Fascism 101: Florida considers state registration of political bloggers
If there is a race to see which US state will be the first to achieve fascism, State Sen. Jason T. Brodeur is doing his bit to ensure Florida wins the gold. This DeSantis lap dog has introduced a bill requiring bloggers mentioning Gov. Ron DeSantis, Attorney General Ashley Moody, other members of the Florida executive cabinet, or elected officials to register with the state or face fines.
It is yet another example of a Republican embracing Orwellian doublethink - in this case, allowing them simultaneously to be both an advocate of small government and a proponent of government overreach.
WFLA News Channel 8 reports:
“In the bill, Brodeur wrote that those who write “an article, a story, or a series of stories,” about “the Governor, the Lieutenant Governor, a Cabinet officer, or any member of the Legislature,” and receives or will receive payment for doing so, must register with state offices within five days after the publication of an article that mentions an elected state official.”
There is no point in passing a law unless there is punishment for breaking that law.

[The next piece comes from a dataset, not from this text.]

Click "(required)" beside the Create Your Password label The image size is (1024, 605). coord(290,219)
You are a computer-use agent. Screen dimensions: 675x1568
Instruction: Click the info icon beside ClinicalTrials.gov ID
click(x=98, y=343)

Brodeur does not disappoint.
“Failure to file these disclosures or register with state officials, if the bill passes, would lead to daily fines for the bloggers, with a maximum amount per report, not per writer, of $2,500. The per-day fine is $25 per report for each day it’s late.”
There are not many bloggers buying yachts and private islands. Writing is rarely lucrative. Who the hell is going to risk that kind of financial hit?
What purpose does Brodeur’s bill serve? Whose cause does it advance? The answer is patent. If enforceable, it would chill dissent. And if not enforceable — or constitutional (it is hard to imagine how it could be) — it is a hand job from a wannabe important person to the current tin-pot dictator and his team of sycophants.
The hypocrisy is palpable. Billionaires can shower anonymous millions to promote candidates and their policies through tax-exempt organizations. But the blogger with a modest following must reveal all.
I do not know how this law would work. How much taxpayer money will the state spend enforcing this chill on free speech? Would DeSantis add a blogger flying squad to his election fraud gazpacho police? Would Florida’s goons be apolitical in their search for disobedient citizen journalists? (You can stop laughing now.)
What about out-of-state bloggers? What if a blogger from a liberal paradise is vacationing in Florida and writes a piece? What if a Florida blogger posts from Georgia? And VPNs would presumably have some impact. A silver lining is that some political bloggers would develop allegorical skills — and how do you punish a writer who never uses DeSantis’ name but instead refers to him with allusions such as “Wonder Bread” or “Caligula” (literally: Little Boots)?
The regular citizen would like to think that this ham-handed, first amendment throat slitting would die on the vine. However, who knows what constitutional abuse today’s Supreme Court might endorse.
Conservatism ends, and fascism begins when the right-winger, already a believer in state interference in the citizen’s private life, decides that authoritarianism is a fine tool to crack down on criticism of their elected officials. And before they know it, they wake up in Iran. Berlin is burning around them. And the KGB is knocking on their door.
This bill will go nowhere. But others have succeeded. DeSantis punished Disney for speaking its corporate mind. Florida schools are being reimagined as propaganda factories. And the governor appointed a group of hard-line conservative loyalists into leadership positions at the liberal New College of Florida as a warm-up for his attempt to remake the Florida public university system.
Totalitarianism — at least in the Western world — has arisen in countries with histories of democracy and culture. It comes about after a sustained assault on the media and academia — anywhere there is lively debate and a reverence for truth. Not only can “it happen here”. It has already started.